### YOUR OBJECTIVE:
All of the data is to be printed exactly, though the images must be left off.

(Collected data entries)
........

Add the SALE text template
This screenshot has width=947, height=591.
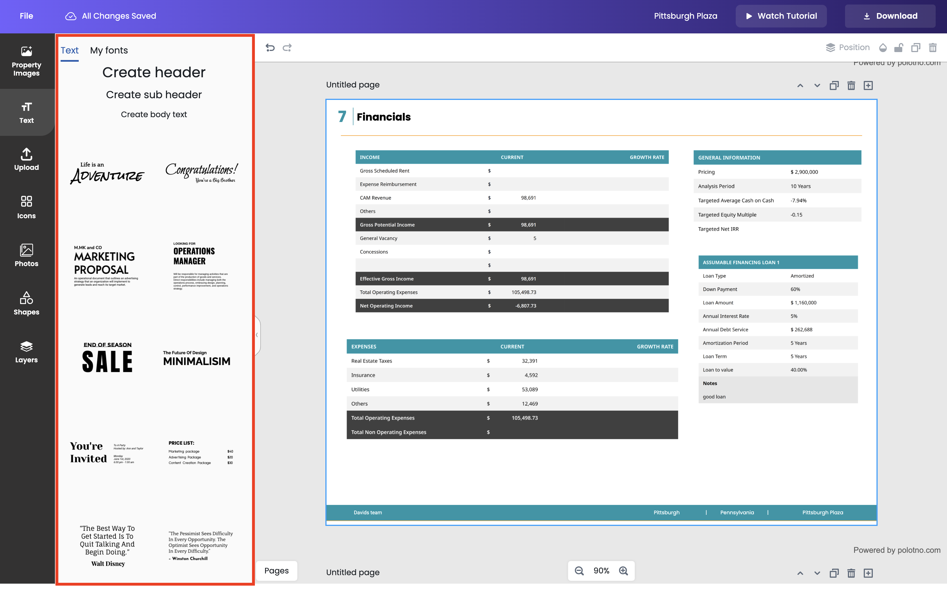coord(107,357)
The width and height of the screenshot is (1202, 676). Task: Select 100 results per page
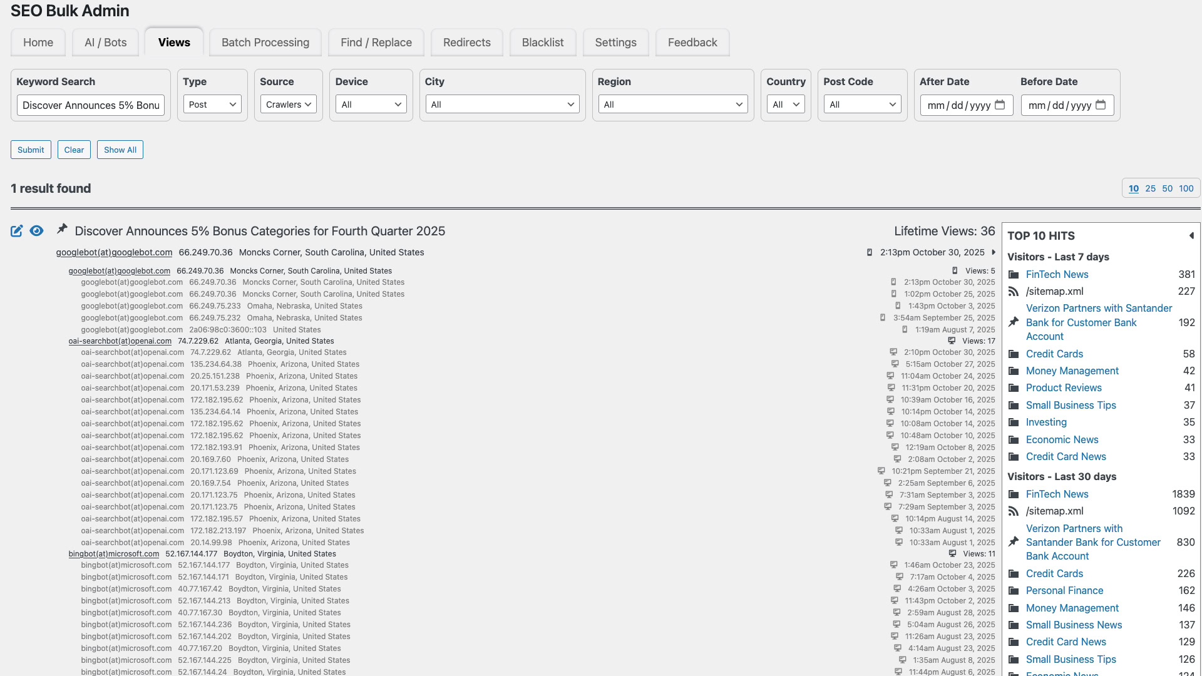pos(1185,188)
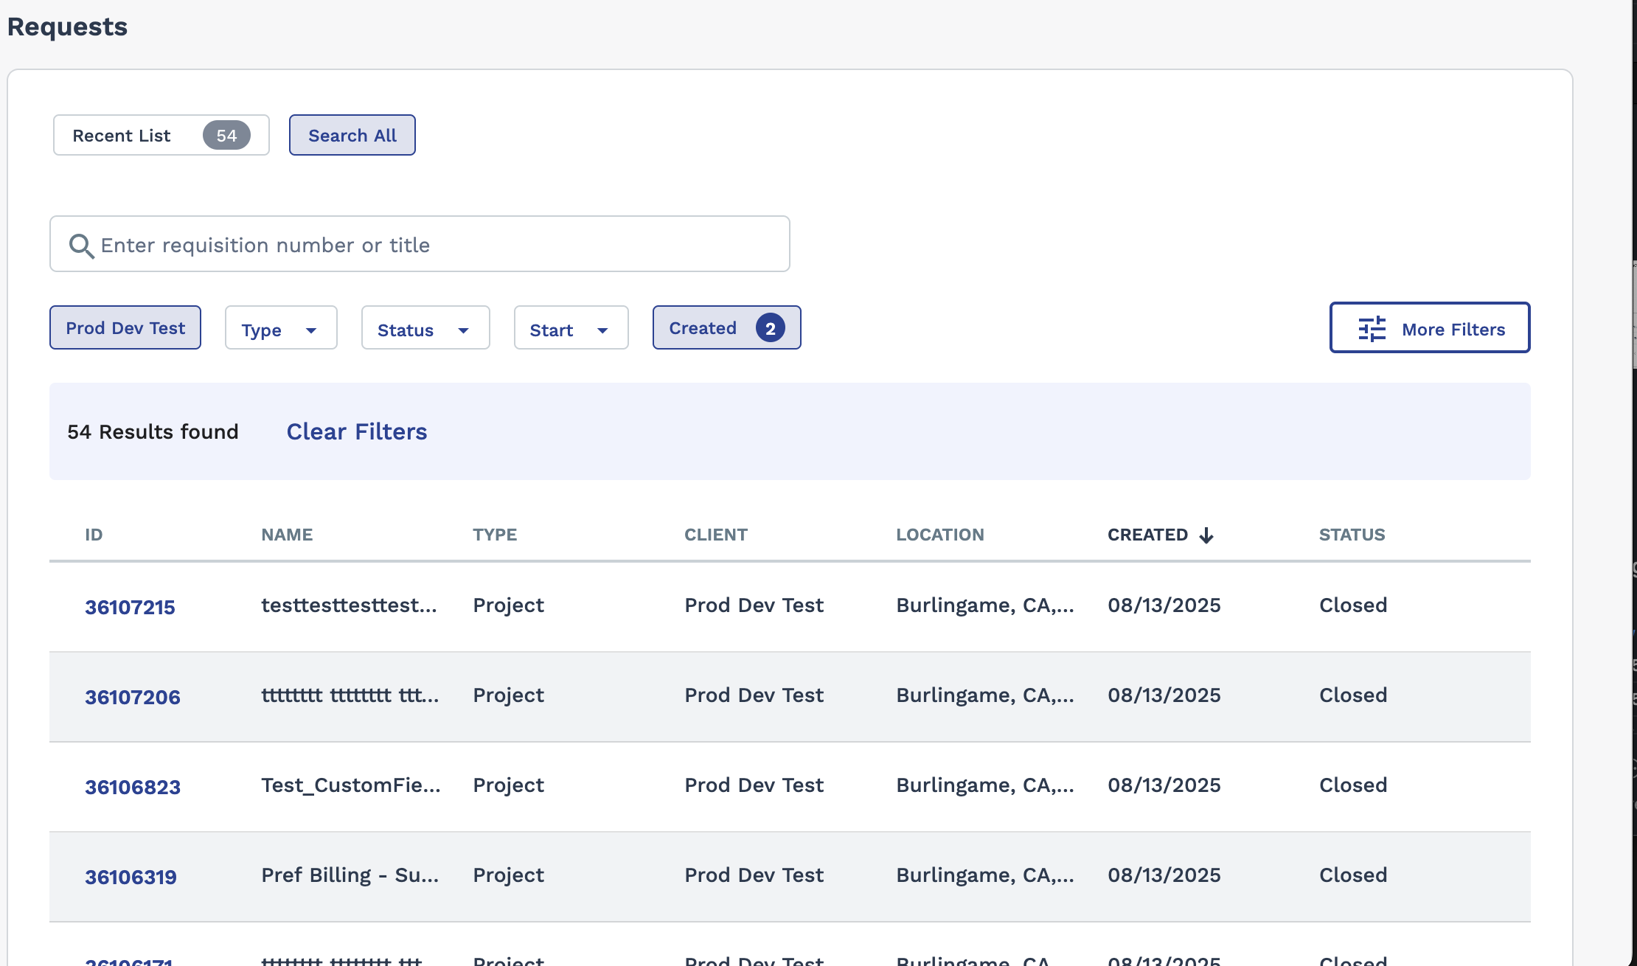The height and width of the screenshot is (966, 1637).
Task: Open request ID 36107206
Action: 133,698
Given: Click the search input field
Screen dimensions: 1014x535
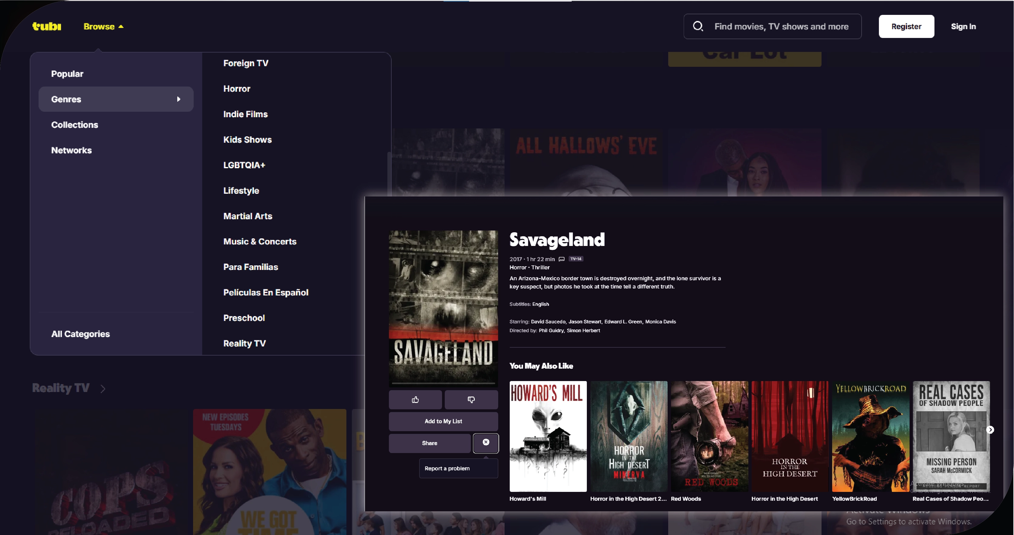Looking at the screenshot, I should point(781,26).
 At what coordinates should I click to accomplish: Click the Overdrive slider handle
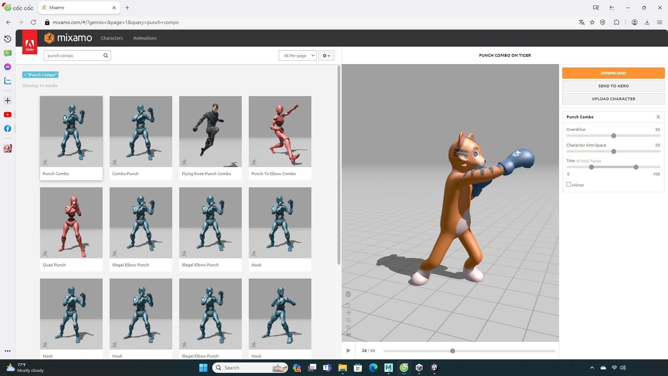click(x=614, y=136)
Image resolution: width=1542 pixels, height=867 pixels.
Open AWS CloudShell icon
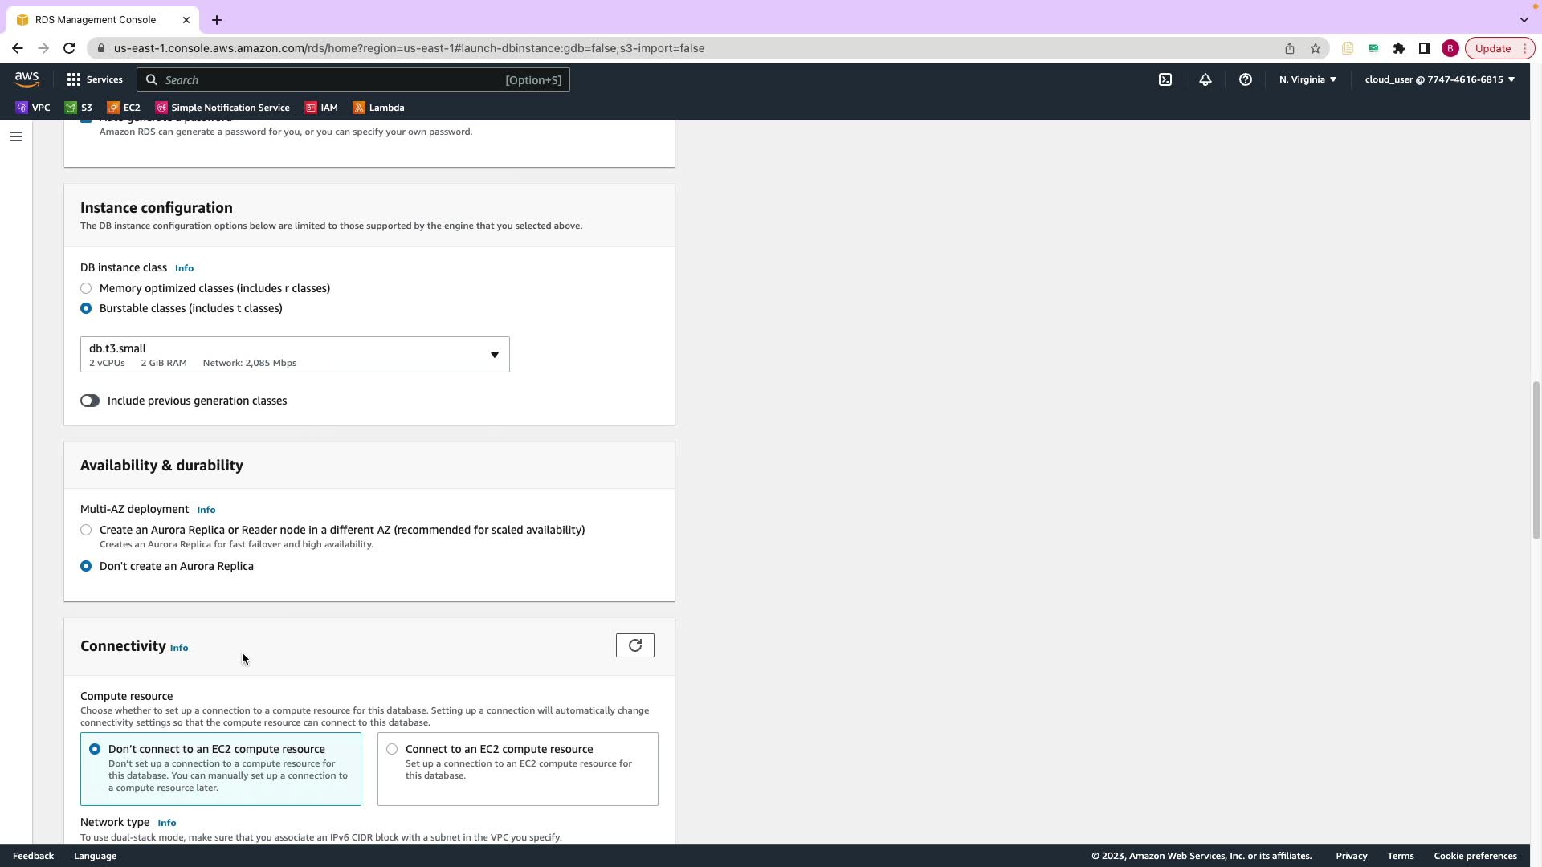coord(1165,79)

........

### TASK SOLUTION:
Add the SALE text template
This screenshot has width=947, height=591.
coord(107,357)
The width and height of the screenshot is (1202, 676). Task: Select 100 results per page
pos(1185,188)
The height and width of the screenshot is (966, 1637).
Task: Open request ID 36107206
Action: 133,698
Given: Click the search input field
Screen dimensions: 1014x535
Looking at the screenshot, I should point(781,26).
 At what coordinates should I click to accomplish: Click the Overdrive slider handle
click(x=614, y=136)
Image resolution: width=1542 pixels, height=867 pixels.
Open AWS CloudShell icon
coord(1165,79)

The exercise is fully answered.